Stored items:
↓↓↓
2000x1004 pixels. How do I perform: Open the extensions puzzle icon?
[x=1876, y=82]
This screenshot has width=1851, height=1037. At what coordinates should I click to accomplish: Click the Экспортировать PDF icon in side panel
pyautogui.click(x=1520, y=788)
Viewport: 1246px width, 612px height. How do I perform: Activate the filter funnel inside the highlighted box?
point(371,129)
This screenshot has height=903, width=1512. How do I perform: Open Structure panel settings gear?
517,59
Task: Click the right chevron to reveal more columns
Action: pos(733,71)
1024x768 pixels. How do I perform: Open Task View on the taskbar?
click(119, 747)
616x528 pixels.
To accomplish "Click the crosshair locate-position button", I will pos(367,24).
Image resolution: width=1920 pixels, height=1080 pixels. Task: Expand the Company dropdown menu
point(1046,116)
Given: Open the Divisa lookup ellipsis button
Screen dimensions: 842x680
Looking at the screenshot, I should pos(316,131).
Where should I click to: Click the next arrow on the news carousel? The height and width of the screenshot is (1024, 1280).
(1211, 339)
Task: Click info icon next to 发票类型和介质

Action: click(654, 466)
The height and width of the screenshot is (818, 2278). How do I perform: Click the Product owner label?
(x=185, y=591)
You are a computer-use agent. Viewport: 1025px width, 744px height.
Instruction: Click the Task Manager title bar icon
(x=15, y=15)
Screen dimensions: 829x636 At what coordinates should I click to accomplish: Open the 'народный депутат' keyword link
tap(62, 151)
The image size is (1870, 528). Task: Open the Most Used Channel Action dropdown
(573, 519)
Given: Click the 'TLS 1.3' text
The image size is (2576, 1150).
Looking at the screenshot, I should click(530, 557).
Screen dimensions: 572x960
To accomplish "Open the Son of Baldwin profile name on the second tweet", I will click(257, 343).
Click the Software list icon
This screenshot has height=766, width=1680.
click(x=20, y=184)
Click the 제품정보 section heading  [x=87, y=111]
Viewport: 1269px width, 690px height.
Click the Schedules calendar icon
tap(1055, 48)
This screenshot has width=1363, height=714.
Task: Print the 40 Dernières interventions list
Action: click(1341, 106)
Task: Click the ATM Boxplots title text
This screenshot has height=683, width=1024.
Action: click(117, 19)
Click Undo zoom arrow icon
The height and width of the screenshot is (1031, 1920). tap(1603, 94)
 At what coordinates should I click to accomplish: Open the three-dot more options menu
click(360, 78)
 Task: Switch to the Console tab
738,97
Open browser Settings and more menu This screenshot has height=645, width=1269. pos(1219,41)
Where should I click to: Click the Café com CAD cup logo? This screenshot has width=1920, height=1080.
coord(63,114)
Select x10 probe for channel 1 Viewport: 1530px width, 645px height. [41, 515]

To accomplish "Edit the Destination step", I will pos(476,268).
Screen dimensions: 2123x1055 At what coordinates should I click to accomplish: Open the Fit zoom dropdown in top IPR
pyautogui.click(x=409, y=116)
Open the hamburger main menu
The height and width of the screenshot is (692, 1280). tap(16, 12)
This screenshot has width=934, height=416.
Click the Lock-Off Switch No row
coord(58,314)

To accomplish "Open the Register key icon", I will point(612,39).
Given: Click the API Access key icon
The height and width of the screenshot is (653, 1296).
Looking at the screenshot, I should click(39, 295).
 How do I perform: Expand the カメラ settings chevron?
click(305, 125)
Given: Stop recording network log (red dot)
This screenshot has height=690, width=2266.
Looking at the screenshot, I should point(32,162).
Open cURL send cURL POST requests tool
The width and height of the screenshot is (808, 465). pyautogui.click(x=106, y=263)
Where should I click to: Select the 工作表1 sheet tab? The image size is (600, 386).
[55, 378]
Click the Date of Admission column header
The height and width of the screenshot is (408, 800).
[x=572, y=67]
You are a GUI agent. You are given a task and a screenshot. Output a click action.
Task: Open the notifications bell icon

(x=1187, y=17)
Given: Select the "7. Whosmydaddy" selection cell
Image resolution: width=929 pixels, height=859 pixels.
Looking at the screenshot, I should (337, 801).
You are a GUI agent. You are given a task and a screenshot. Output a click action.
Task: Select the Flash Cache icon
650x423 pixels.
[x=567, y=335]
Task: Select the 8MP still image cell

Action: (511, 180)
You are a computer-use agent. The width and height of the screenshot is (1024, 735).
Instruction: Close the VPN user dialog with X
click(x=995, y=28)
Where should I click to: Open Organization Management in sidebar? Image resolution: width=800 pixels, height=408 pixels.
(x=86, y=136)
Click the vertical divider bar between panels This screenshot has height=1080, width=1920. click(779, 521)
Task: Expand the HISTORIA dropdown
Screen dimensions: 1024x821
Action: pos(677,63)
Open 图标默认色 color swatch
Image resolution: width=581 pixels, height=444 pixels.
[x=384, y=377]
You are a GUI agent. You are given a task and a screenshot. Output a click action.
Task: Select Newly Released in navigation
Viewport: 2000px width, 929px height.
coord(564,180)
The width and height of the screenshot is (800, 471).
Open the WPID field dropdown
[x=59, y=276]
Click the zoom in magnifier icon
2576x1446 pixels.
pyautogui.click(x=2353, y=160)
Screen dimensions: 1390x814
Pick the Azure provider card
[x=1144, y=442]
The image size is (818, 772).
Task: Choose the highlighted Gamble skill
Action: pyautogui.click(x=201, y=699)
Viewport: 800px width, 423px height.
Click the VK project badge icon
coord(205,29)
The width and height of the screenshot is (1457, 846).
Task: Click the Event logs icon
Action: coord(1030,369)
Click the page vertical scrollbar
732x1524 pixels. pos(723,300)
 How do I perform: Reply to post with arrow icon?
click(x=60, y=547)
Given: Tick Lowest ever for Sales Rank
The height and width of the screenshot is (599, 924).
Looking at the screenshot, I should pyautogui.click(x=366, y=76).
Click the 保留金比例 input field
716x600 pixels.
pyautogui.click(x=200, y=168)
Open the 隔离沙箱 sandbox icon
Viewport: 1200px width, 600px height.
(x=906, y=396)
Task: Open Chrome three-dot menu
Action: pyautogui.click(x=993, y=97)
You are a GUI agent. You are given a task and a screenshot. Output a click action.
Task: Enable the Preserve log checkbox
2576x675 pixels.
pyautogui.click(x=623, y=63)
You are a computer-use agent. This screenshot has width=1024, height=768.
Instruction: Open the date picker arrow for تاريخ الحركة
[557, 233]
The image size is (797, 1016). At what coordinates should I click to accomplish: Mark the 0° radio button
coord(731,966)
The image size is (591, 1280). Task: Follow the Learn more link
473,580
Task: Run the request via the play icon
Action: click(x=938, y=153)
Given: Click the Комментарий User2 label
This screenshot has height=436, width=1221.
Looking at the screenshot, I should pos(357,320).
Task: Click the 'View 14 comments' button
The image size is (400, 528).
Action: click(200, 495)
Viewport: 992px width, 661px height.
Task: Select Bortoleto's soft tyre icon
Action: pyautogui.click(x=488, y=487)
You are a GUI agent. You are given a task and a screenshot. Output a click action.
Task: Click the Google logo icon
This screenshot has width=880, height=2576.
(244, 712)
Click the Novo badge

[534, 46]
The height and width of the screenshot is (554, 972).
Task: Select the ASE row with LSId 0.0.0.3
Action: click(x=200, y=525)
↑↑↑
● Task item: Retype each of the preceding records exactly as printed.

● Problem solution:
2000x1004 pixels. How do I perform: Open the extensions puzzle icon?
[x=1876, y=82]
This screenshot has width=1851, height=1037. At what coordinates should I click to accomplish: Click the Экспортировать PDF icon in side panel
pyautogui.click(x=1520, y=788)
Viewport: 1246px width, 612px height. How do I perform: Activate the filter funnel inside the highlighted box?
point(371,129)
This screenshot has height=903, width=1512. How do I perform: Open Structure panel settings gear?
517,59
Task: Click the right chevron to reveal more columns
Action: pos(733,71)
1024x768 pixels. How do I perform: Open Task View on the taskbar?
click(119, 747)
616x528 pixels.
To accomplish "Click the crosshair locate-position button", I will pos(367,24).
Image resolution: width=1920 pixels, height=1080 pixels. Task: Expand the Company dropdown menu
point(1046,116)
Given: Open the Divisa lookup ellipsis button
Screen dimensions: 842x680
Looking at the screenshot, I should pos(316,131).
Where should I click to: Click the next arrow on the news carousel? The height and width of the screenshot is (1024, 1280).
(1211, 339)
Task: Click info icon next to 发票类型和介质

Action: click(654, 466)
The height and width of the screenshot is (818, 2278). How do I perform: Click the Product owner label?
(x=185, y=591)
You are a computer-use agent. Viewport: 1025px width, 744px height.
Instruction: Click the Task Manager title bar icon
(x=15, y=15)
Screen dimensions: 829x636 At what coordinates should I click to accomplish: Open the 'народный депутат' keyword link
tap(62, 151)
The image size is (1870, 528). Task: Open the Most Used Channel Action dropdown
(573, 519)
Given: Click the 'TLS 1.3' text
The image size is (2576, 1150).
Looking at the screenshot, I should click(530, 557).
Screen dimensions: 572x960
To accomplish "Open the Son of Baldwin profile name on the second tweet", I will click(257, 343).
Click the Software list icon
This screenshot has height=766, width=1680.
click(x=20, y=184)
Click the 제품정보 section heading  [x=87, y=111]
Viewport: 1269px width, 690px height.
Click the Schedules calendar icon
tap(1055, 48)
This screenshot has width=1363, height=714.
Task: Print the 40 Dernières interventions list
Action: click(1341, 106)
Task: Click the ATM Boxplots title text
This screenshot has height=683, width=1024.
Action: click(117, 19)
Click Undo zoom arrow icon
The height and width of the screenshot is (1031, 1920). tap(1603, 94)
 At what coordinates should I click to accomplish: Open the three-dot more options menu
click(360, 78)
 Task: Switch to the Console tab
738,97
Open browser Settings and more menu This screenshot has height=645, width=1269. pos(1219,41)
Where should I click to: Click the Café com CAD cup logo? This screenshot has width=1920, height=1080.
coord(63,114)
Select x10 probe for channel 1 Viewport: 1530px width, 645px height. [41, 515]

To accomplish "Edit the Destination step", I will pos(476,268).
Screen dimensions: 2123x1055 At what coordinates should I click to accomplish: Open the Fit zoom dropdown in top IPR
pyautogui.click(x=409, y=116)
Open the hamburger main menu
The height and width of the screenshot is (692, 1280). tap(16, 12)
This screenshot has width=934, height=416.
Click the Lock-Off Switch No row
coord(58,314)

To accomplish "Open the Register key icon", I will point(612,39).
Given: Click the API Access key icon
The height and width of the screenshot is (653, 1296).
Looking at the screenshot, I should click(39, 295).
 How do I perform: Expand the カメラ settings chevron?
click(305, 125)
Given: Stop recording network log (red dot)
This screenshot has height=690, width=2266.
Looking at the screenshot, I should point(32,162).
Open cURL send cURL POST requests tool
The width and height of the screenshot is (808, 465). pyautogui.click(x=106, y=263)
Where should I click to: Select the 工作表1 sheet tab? The image size is (600, 386).
[55, 378]
Click the Date of Admission column header
The height and width of the screenshot is (408, 800).
[x=572, y=67]
You are a GUI agent. You are given a task and a screenshot. Output a click action.
Task: Open the notifications bell icon

(x=1187, y=17)
Given: Select the "7. Whosmydaddy" selection cell
Image resolution: width=929 pixels, height=859 pixels.
Looking at the screenshot, I should (337, 801).
You are a GUI agent. You are given a task and a screenshot. Output a click action.
Task: Select the Flash Cache icon
650x423 pixels.
[x=567, y=335]
Task: Select the 8MP still image cell

Action: (511, 180)
You are a computer-use agent. The width and height of the screenshot is (1024, 735).
Instruction: Close the VPN user dialog with X
click(x=995, y=28)
Where should I click to: Open Organization Management in sidebar? Image resolution: width=800 pixels, height=408 pixels.
(x=86, y=136)
Click the vertical divider bar between panels This screenshot has height=1080, width=1920. click(779, 521)
Task: Expand the HISTORIA dropdown
Screen dimensions: 1024x821
Action: pos(677,63)
Open 图标默认色 color swatch
Image resolution: width=581 pixels, height=444 pixels.
[x=384, y=377]
You are a GUI agent. You are given a task and a screenshot. Output a click action.
Task: Select Newly Released in navigation
Viewport: 2000px width, 929px height.
coord(564,180)
The width and height of the screenshot is (800, 471).
Open the WPID field dropdown
[x=59, y=276]
Click the zoom in magnifier icon
2576x1446 pixels.
pyautogui.click(x=2353, y=160)
Screen dimensions: 1390x814
Pick the Azure provider card
[x=1144, y=442]
The image size is (818, 772).
Task: Choose the highlighted Gamble skill
Action: pyautogui.click(x=201, y=699)
Viewport: 800px width, 423px height.
Click the VK project badge icon
coord(205,29)
The width and height of the screenshot is (1457, 846).
Task: Click the Event logs icon
Action: coord(1030,369)
Click the page vertical scrollbar
732x1524 pixels. pos(723,300)
 How do I perform: Reply to post with arrow icon?
click(x=60, y=547)
Given: Tick Lowest ever for Sales Rank
The height and width of the screenshot is (599, 924).
Looking at the screenshot, I should pyautogui.click(x=366, y=76).
Click the 保留金比例 input field
716x600 pixels.
pyautogui.click(x=200, y=168)
Open the 隔离沙箱 sandbox icon
Viewport: 1200px width, 600px height.
(x=906, y=396)
Task: Open Chrome three-dot menu
Action: pyautogui.click(x=993, y=97)
You are a GUI agent. You are given a task and a screenshot. Output a click action.
Task: Enable the Preserve log checkbox
2576x675 pixels.
pyautogui.click(x=623, y=63)
You are a computer-use agent. This screenshot has width=1024, height=768.
Instruction: Open the date picker arrow for تاريخ الحركة
[557, 233]
The image size is (797, 1016). At what coordinates should I click to accomplish: Mark the 0° radio button
coord(731,966)
The image size is (591, 1280). Task: Follow the Learn more link
473,580
Task: Run the request via the play icon
Action: click(x=938, y=153)
Given: Click the Комментарий User2 label
This screenshot has height=436, width=1221.
Looking at the screenshot, I should pos(357,320).
Task: Click the 'View 14 comments' button
The image size is (400, 528).
Action: click(200, 495)
Viewport: 992px width, 661px height.
Task: Select Bortoleto's soft tyre icon
Action: pyautogui.click(x=488, y=487)
You are a GUI agent. You are given a task and a screenshot. Output a click action.
Task: Click the Google logo icon
This screenshot has width=880, height=2576.
(244, 712)
Click the Novo badge

[534, 46]
The height and width of the screenshot is (554, 972).
Task: Select the ASE row with LSId 0.0.0.3
Action: click(x=200, y=525)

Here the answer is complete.